Some stores end up disappearing for lack of customers. The station halls then become places of boredom. From these disappearances of stores and from these daily troubles can be born good ideas. Ideas that bring these dead places back to life. Like this former video game store in the Haussmann Saint-Lazare RER E station that has become an exhibition space, in order to bring culture to those who don’t have time to go to them.
On the occasion of the second edition of their photographic contest Paroles Photographiques, Actuphoto set up a partnership with the SNCF to present the images of the contest to the greatest number of people. This exhibition, which ran from May 7 to June 5, 2010, revealed five different points of view dealing in a remarkable way with engagement in photography. Themes such as the perception of the future for prisoners, the massacre of albinos in Tanzania, androgyny, the Afghan exile or the antonymy of modesty were approached through five powerful but so human looks where black and white predominate.

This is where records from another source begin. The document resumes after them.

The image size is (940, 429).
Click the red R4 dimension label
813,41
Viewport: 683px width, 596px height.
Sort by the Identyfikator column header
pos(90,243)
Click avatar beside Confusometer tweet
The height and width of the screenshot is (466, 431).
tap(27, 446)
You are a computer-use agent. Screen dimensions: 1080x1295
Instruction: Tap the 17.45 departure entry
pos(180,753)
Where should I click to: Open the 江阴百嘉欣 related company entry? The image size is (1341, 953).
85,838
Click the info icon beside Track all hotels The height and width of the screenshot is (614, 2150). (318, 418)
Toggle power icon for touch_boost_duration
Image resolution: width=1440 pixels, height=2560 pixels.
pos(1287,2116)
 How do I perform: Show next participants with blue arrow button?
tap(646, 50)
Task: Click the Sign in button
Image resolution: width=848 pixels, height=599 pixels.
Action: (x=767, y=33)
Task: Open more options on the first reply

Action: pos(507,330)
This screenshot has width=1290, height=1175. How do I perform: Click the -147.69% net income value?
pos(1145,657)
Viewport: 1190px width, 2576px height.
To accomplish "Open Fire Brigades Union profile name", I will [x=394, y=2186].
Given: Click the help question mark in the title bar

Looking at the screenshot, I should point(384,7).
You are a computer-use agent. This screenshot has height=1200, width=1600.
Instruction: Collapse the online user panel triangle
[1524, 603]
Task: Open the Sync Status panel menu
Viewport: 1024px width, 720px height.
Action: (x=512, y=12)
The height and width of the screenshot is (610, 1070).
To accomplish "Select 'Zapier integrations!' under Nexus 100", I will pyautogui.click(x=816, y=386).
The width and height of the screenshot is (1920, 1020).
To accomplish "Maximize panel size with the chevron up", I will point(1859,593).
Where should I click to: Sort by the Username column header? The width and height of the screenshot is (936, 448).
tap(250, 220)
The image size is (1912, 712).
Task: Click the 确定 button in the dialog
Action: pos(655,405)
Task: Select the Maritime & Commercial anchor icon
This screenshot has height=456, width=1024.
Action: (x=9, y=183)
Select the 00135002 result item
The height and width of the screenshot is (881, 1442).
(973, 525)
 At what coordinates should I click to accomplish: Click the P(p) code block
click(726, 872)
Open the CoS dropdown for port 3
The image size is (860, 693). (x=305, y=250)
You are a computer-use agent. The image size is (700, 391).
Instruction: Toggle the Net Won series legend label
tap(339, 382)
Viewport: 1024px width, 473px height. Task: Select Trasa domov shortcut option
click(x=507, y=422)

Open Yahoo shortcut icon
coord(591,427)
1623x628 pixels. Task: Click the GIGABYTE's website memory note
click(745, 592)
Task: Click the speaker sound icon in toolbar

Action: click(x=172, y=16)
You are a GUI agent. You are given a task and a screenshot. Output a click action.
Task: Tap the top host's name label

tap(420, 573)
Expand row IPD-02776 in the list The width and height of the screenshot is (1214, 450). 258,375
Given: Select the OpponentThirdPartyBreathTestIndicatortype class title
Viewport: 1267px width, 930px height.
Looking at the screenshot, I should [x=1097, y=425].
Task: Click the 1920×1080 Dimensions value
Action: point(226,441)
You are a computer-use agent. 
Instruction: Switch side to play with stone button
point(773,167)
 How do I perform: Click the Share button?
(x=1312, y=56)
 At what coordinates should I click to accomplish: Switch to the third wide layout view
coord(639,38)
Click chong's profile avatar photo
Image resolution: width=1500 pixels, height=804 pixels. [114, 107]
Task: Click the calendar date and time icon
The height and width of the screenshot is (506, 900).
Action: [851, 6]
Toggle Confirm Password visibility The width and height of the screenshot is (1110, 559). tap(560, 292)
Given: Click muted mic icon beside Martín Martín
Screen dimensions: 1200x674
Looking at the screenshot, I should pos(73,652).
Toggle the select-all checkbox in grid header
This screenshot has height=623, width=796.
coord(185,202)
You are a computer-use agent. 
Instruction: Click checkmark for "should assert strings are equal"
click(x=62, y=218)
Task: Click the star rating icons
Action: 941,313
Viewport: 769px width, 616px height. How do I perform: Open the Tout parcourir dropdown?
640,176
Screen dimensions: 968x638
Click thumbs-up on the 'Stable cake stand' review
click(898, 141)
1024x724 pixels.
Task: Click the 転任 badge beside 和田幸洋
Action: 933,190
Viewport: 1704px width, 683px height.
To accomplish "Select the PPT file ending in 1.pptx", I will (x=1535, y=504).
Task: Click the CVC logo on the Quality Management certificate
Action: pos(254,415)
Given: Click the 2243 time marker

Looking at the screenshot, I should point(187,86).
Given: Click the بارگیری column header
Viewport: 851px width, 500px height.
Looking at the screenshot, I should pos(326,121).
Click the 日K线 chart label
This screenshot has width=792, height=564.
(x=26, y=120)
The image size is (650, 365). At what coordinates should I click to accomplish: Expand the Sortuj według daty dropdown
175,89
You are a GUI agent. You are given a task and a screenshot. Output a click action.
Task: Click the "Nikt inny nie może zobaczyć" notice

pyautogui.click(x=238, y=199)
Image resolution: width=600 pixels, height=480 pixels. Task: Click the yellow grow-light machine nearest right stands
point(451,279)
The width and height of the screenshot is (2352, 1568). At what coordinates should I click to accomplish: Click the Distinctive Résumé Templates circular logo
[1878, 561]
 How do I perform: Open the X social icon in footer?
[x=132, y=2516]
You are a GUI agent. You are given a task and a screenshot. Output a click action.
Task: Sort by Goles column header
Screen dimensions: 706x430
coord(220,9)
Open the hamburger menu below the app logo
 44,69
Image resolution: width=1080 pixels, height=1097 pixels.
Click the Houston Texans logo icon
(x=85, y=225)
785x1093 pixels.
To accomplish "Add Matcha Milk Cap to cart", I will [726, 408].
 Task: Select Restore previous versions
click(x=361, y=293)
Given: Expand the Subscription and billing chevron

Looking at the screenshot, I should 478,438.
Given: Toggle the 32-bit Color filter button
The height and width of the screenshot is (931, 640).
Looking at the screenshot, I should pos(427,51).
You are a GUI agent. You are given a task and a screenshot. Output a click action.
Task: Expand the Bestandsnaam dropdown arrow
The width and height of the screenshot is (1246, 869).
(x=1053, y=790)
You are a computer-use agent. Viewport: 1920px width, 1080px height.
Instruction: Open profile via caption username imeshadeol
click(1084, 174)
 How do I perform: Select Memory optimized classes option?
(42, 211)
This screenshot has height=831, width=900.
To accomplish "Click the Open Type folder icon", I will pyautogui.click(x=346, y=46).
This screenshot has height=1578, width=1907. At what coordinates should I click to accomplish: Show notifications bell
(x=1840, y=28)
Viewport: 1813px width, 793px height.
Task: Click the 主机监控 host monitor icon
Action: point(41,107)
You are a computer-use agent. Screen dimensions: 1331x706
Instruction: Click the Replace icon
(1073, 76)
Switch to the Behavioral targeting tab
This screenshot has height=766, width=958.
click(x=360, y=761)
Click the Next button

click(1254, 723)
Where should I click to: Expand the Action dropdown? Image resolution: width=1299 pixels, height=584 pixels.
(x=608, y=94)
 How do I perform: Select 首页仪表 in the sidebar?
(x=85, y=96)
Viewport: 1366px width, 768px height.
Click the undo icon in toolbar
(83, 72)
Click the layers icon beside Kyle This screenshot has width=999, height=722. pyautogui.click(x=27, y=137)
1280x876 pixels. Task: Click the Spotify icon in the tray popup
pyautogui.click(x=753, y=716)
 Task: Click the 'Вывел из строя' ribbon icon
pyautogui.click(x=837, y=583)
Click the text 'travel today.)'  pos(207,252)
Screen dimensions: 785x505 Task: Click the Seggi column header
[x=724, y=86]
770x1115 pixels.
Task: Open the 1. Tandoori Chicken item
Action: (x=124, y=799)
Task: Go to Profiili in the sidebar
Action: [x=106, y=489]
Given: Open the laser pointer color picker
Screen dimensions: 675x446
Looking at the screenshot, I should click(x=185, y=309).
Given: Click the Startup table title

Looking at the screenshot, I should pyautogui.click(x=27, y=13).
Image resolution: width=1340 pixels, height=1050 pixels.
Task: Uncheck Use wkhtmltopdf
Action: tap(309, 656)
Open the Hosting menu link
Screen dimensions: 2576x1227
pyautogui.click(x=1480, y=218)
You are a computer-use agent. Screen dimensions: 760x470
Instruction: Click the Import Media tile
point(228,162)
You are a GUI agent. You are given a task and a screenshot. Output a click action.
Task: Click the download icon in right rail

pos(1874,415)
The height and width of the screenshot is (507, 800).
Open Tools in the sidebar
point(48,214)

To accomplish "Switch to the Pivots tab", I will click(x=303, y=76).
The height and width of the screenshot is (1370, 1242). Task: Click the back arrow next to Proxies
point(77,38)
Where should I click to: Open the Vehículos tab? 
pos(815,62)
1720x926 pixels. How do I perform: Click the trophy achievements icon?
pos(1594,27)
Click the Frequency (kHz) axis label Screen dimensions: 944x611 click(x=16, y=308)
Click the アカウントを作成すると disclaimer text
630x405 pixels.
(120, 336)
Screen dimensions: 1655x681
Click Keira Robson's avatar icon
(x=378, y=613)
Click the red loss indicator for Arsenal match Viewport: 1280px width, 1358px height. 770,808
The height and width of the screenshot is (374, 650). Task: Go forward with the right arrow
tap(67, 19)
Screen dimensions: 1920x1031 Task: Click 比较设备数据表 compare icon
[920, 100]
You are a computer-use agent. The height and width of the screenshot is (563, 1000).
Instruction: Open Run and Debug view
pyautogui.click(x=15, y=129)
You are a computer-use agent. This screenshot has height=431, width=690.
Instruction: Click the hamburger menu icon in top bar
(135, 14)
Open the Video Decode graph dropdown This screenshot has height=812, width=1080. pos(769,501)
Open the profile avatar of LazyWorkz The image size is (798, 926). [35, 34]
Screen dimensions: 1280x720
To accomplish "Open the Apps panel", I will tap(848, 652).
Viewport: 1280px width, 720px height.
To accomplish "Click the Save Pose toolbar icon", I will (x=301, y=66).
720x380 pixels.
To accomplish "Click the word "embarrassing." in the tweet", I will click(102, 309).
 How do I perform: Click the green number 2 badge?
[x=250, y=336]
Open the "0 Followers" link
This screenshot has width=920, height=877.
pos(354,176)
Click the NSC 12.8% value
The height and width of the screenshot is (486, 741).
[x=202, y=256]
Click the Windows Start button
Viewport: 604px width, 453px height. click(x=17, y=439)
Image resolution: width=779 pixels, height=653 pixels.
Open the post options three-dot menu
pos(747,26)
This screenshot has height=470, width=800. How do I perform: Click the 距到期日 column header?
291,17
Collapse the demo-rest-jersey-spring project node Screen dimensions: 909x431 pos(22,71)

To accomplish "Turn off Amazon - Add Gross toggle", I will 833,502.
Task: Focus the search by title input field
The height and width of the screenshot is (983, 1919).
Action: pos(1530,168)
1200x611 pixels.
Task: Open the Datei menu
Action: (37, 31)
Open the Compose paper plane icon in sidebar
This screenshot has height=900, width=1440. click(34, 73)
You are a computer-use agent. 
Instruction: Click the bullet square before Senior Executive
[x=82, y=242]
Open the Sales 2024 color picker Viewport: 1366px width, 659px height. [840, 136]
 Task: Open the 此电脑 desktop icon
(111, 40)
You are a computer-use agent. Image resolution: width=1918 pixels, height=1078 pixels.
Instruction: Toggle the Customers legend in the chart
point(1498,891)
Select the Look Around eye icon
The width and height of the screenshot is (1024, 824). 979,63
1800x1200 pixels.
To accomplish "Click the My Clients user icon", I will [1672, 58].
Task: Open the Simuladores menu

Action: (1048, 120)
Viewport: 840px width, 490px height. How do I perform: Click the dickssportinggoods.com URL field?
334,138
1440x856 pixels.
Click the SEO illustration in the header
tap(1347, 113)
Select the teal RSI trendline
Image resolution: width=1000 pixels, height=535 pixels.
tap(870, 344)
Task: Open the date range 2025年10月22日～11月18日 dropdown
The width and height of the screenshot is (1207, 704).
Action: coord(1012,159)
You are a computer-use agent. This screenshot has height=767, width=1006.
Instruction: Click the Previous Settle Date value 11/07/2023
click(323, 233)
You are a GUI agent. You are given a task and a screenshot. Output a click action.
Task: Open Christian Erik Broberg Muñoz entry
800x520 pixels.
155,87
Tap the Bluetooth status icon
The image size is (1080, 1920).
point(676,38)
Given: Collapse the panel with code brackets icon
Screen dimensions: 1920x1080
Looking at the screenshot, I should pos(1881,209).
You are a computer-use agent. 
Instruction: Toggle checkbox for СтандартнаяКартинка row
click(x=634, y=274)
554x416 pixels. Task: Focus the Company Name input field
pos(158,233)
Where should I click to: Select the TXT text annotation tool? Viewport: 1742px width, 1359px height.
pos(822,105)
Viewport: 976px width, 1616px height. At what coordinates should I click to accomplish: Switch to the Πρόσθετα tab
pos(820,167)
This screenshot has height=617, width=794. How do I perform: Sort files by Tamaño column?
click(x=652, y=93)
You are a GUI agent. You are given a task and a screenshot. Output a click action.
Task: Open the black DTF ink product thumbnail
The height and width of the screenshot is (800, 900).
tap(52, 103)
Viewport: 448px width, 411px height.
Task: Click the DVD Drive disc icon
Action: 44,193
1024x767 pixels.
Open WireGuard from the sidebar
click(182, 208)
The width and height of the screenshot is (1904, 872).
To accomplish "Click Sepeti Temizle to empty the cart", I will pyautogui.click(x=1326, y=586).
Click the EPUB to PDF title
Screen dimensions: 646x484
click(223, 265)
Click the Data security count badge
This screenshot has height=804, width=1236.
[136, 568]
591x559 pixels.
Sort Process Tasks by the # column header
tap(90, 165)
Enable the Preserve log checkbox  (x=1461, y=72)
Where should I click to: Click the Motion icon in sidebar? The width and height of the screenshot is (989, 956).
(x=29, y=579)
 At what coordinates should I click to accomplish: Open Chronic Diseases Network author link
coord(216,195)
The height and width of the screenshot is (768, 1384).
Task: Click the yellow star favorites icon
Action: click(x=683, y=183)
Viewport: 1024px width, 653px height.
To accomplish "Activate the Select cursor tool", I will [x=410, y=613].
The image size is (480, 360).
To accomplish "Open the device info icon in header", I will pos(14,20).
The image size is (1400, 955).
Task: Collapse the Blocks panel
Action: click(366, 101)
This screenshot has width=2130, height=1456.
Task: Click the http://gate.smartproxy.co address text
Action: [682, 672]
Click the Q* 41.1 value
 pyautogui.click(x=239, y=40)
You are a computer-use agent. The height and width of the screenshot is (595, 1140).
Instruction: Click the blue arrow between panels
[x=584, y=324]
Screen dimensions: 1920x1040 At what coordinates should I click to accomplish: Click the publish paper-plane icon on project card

These workshops aim to put the inmate in front of the perspective of his release from prison and imagine his future from an unusual angle. And so consider him and make him consider himself not as a prisoner but rather as a future free person. Like the three Norns, the weavers of life, Dorothy leads them to become aware of the links and bridges between the past, the present and the future. For Dorothy:”… Art connects the intimate-interior to the external world. Prison deprives the man of freedom for a period of time. The art for new and parallel freedom to the one of which it is deprived.”

Since 2007, more than 47 people with albinism have had their legs or arms amputated with machetes. The limbs are then sold to witch doctors, with a whole albino body being worth up to $10,000. Franck Vogel chose black and white to accentuate the contrasts and sometimes reinforce the impression of unease generated by the fate reserved for this minority, often with vision problems, condemned most of the time to unemployment and poverty when they do not die of skin cancer.

Humanized puppets, we feel like a despair in their looks and a certain resignation. We see here a camera, as a phallic substitute, trying to catch intimacy in its crudity. One can imagine the rest of a scene cut in two. The photographer has succeeded in his bet, to give intimacy to an environment that does not have any.


The photographer has also favored black and white to make us discover their daily life of clandestine between scenes of daily life and more intimate scenes. We feel the expectation, their expectation and also their disillusionment of a promised freedom but so far away. And then the unexpected finally happens. Here they are finally in England living an almost normal life (work, house…) but with the anguish of seeing their dream shattered by a simple paper check.